# Python Problem
To write a python script to fetch all the tweets(as many as allowed by Twitter API) done by midas@IIITD twitter handle and dump the responses into JSONlines file. Further, parse these JSONline files to display the following for every tweet in a tabular format.

* The text of the tweet.
* Date and time of the tweet.
* The number of favorites/likes.
* The number of retweets.
* Number of Images present in Tweet. If no image returns None.


---



## Installing the required Libraries

In [1]:
#!pip install jsonlines



##Importing Libraries & Setting up API Credentials

In [0]:
import jsonlines
import tweepy
import pandas as pd

credentials = {'consumer_key':'',
               'consumer_secret':'',
               'access_token':'',
               'access_token_secret':''}

auth = tweepy.OAuthHandler(credentials['consumer_key'], credentials['consumer_secret'])
auth.set_access_token(credentials['access_token'], credentials['access_token_secret'])
api = tweepy.API(auth)

## Scrapping Tweets from @midasIIITD and Writting them to JSONlines File

In [0]:
tweets = api.user_timeline(screen_name='midasiiitd',count=100)
tweets = [i._json for i in tweets]
with open('output.jsonl', 'w') as fp:
  writer = jsonlines.Writer(fp)
  writer.write_all(tweets)

## Parsing Tweets using the Summarize Function

Takes input of the complete Tweet and returns a parsed Json

In [0]:
def summarize(tweet):
    new_tweet = {}
    
    for label in ["text", "created_at", "favorite_count", "retweet_count", "favorite_count"]:
      new_tweet[label] = tweet[label]
      
    new_tweet["media_count"] = 0    #initialize counter
    
    try:    #try if media exists or not
      for m in tweet['extended_entities']['media']:
          if m["type"] == 'photo':
              new_tweet["media_count"] = new_tweet["media_count"]+1   #increment counter
    except:
      new_tweet["media_count"]=None
      
      
    if new_tweet["media_count"] == 0:
      new_tweet["media_count"] = None
    
    return new_tweet

## Read JSONlines File and get Parsed JSON to form the Table

JSONs are parsed line by line using an itererator.
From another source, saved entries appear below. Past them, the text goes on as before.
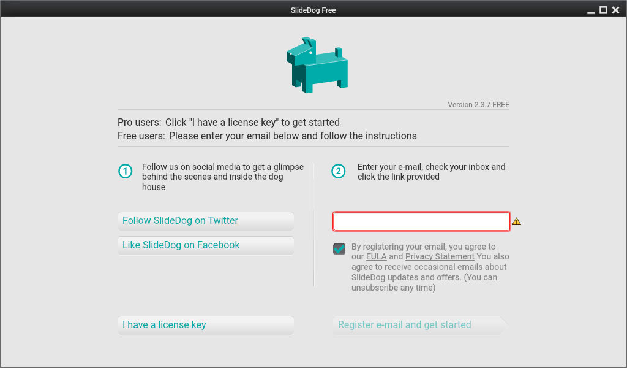Viewport: 627px width, 368px height.
Task: Focus the red-outlined email input field
Action: click(x=421, y=221)
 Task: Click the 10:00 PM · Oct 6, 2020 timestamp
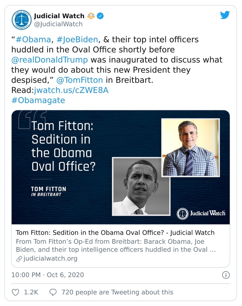pos(47,275)
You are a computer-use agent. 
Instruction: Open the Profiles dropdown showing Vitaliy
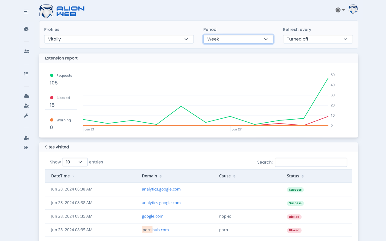tap(119, 39)
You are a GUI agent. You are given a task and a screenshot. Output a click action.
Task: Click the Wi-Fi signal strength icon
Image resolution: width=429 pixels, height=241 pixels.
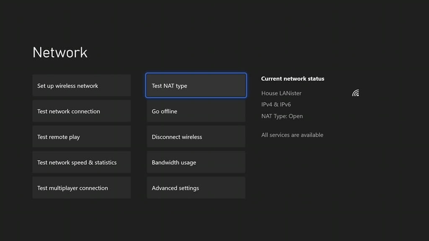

The parsed JSON of every tweet appends each element to the dictionary 'd' containg all the columns. THe dictionary 'd is used to form the dataframe and hence represented as a Table.

In [0]:
d = {"text": [], "created_at": [], "favorite_count": [], "retweet_count": [], "favorite_count": [], "media_count": []}

with open('output.jsonl', 'r') as fp:   #Read the JSONlines file
  with jsonlines.Reader(fp) as reader:
    it = iter(reader)
    
    while(True):
      try:
        json = summarize(next(it))     #Iterate line by line in JSONlines file
        for column in list(json.keys()):
          d[column].append(json[column])
      
      except:   #To stop without interuption when iter() ends
        break

In [60]:
df = pd.DataFrame(d)
df = df.where((pd.notnull(df)), None)
df.sample(35)    #Print Table with sample of 35 tweets

Unnamed: 0,created_at,favorite_count,media_count,retweet_count,text
72,Tue Feb 05 11:55:41 +0000 2019,1,,1,"Thanks, Karan Uppal and @RatnRajiv for all you..."
42,Thu Feb 21 16:27:54 +0000 2019,0,,13,RT @kdnuggets: #AI for Social Good study - how...
11,Sat Mar 16 09:20:29 +0000 2019,1,,1,IEEE BigMM 2019 - Call for Workshop Proposals....
31,Sun Mar 03 14:55:31 +0000 2019,6,,2,Considering several requests to extend the dea...
52,Mon Feb 18 05:37:59 +0000 2019,0,,6,RT @CornellDyson: Digital ag is Cornell’s newe...
25,Fri Mar 08 13:15:34 +0000 2019,8,,4,We are in the process of finalizing the shortl...
54,Sun Feb 17 09:02:28 +0000 2019,3,,1,Looking forward to your participation in Multi...
60,Wed Feb 13 18:56:13 +0000 2019,0,1.0,5,RT @kdnuggets: Using BERT for state-of-the-art...
27,Wed Mar 06 11:12:30 +0000 2019,0,1.0,22,RT @kdnuggets: Python Data Science for Beginne...
46,Wed Feb 20 05:38:29 +0000 2019,4,,2,"Deepak Gupta, has joined @Google today. \nEarl..."